Linearly varying pressure on element surface in local directions.
Temperature load due to uniform increase or decrease of temperature.
Temperature load due to difference in temperature between top and
bottom surfaces of the element.
The distinguishing features of this finite element are:
Displacement compatibility between the plane stress component of one
element and the plate bending component of an adjacent element which is
at an angle to the first is achieved by the elements. This compatibility
requirement is usually ignored in most flat shell/plate elements.
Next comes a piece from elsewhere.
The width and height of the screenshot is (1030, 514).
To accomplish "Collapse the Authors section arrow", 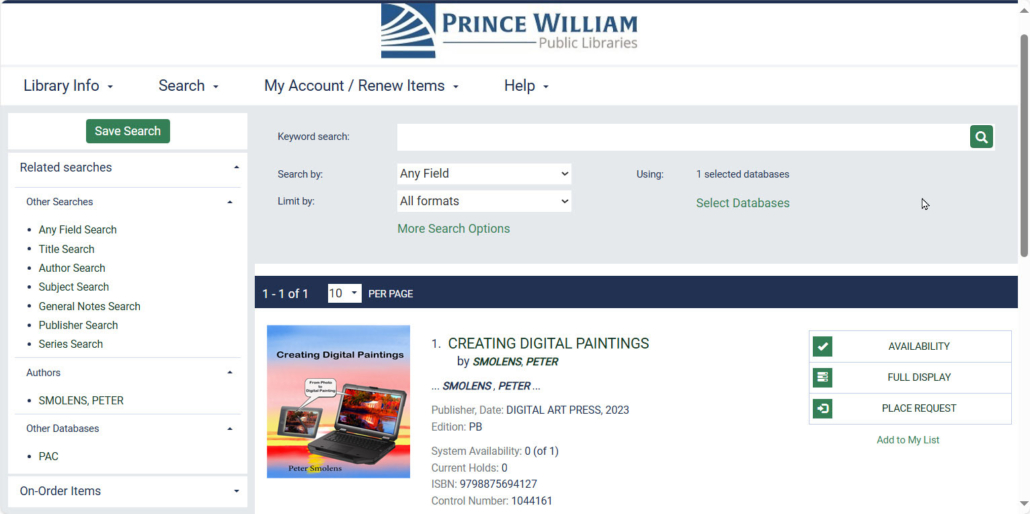I will (x=229, y=373).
The out of plane rotational stiffness from the plane stress portion of each
element is usefully incorporated and not treated as a dummy as is usually
done in most commonly available commercial software.
Despite the incorporation of the rotational stiffness mentioned previously,
the elements satisfy the patch test absolutely.
These elements are available as triangles and quadrilaterals, with corner
nodes only, with each node having six degrees of freedom.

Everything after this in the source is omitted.